I hate how technology makes me feel.
Everyday, I’m constantly checking every fucking ring and bell and chime my phone can muster.
Everyday, I’m studying every UX decision companies make to bait users into habitual utilization of their products.
Everyday, I’m making decisions to create those same patterns to users for products I’ve been hired to design.
And I hate myself for it.
Literal Pain — I think I took PHHHOTO (s/o to the app) 4 years ago. Very apropos.
Blogging is ruining my life.
I hate how meticulous writing has to be.
I don’t write not because I’m not a competent writer.
I don’t write not because I don’t have anything worth writing.
I don’t write because we have to think of catchy headlines and make listicles of 10 favorite things no one honestly gives a shit about or 10 reasons why you think everyone else is a fucking duncecap and failing at life, business or both.

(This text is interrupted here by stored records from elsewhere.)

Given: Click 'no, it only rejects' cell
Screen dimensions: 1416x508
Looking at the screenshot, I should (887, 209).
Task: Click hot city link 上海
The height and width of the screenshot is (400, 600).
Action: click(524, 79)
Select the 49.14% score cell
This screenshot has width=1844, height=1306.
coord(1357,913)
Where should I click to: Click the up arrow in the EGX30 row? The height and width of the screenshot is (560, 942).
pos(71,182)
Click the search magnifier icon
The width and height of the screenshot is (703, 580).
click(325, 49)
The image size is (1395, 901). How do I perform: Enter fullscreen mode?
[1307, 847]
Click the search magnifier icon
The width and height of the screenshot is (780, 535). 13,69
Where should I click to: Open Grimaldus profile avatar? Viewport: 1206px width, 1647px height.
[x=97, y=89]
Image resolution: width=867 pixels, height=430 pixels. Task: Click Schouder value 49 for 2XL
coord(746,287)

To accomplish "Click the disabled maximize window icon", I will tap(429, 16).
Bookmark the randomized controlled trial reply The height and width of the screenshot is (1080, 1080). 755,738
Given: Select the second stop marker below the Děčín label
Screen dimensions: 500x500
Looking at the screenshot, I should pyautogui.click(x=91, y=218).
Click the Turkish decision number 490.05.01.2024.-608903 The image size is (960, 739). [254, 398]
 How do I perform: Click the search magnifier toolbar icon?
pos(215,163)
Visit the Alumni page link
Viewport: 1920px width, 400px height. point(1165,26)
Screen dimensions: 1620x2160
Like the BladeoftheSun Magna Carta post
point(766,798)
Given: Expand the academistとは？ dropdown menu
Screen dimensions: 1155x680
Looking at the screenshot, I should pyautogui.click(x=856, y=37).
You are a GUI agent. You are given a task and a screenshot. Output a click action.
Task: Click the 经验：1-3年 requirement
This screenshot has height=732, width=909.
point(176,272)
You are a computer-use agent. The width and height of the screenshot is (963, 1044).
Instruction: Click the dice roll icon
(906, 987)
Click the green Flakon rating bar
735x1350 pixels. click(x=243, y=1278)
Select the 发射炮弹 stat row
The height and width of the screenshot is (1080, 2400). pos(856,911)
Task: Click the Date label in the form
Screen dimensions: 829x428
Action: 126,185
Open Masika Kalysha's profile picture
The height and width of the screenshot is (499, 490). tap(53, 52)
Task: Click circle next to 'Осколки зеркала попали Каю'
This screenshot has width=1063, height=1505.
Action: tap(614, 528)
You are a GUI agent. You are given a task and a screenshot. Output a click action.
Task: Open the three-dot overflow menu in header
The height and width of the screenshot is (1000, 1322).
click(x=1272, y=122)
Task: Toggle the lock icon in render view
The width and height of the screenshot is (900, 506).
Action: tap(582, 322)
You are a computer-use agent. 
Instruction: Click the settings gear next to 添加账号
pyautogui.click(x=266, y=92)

And I hate that voices are silenced by those who balloon their titles and status like a self-appointed “thought leader.”
This isn’t some rant that will lead into an intellegent, and compelling reason for me feeling the way I do. I just don’t like people like me and other designers, engineers and business people continue to create.
I’ve spent 4 years at SCAD learning the theory and psychology behind human behavior, business logic and leveraging those insights to develop manipulative solutions framed as “design” to help companies make shit loads of money at the expense of my morality.
I’m fucking tired of it and my career just started. I graduated two years ago and catapulted into directorship and in that short time period I’ve learned two things:
Design if wielded in the hands of savvy businesses, will ultimately use design to the detriment of their consumers to increase their money, and boost their image as “leaders” and “revolutionaries.”
Designers can manipulate businesses that are unknown to the power of design to extort money from business owners (even if these designers are subpar).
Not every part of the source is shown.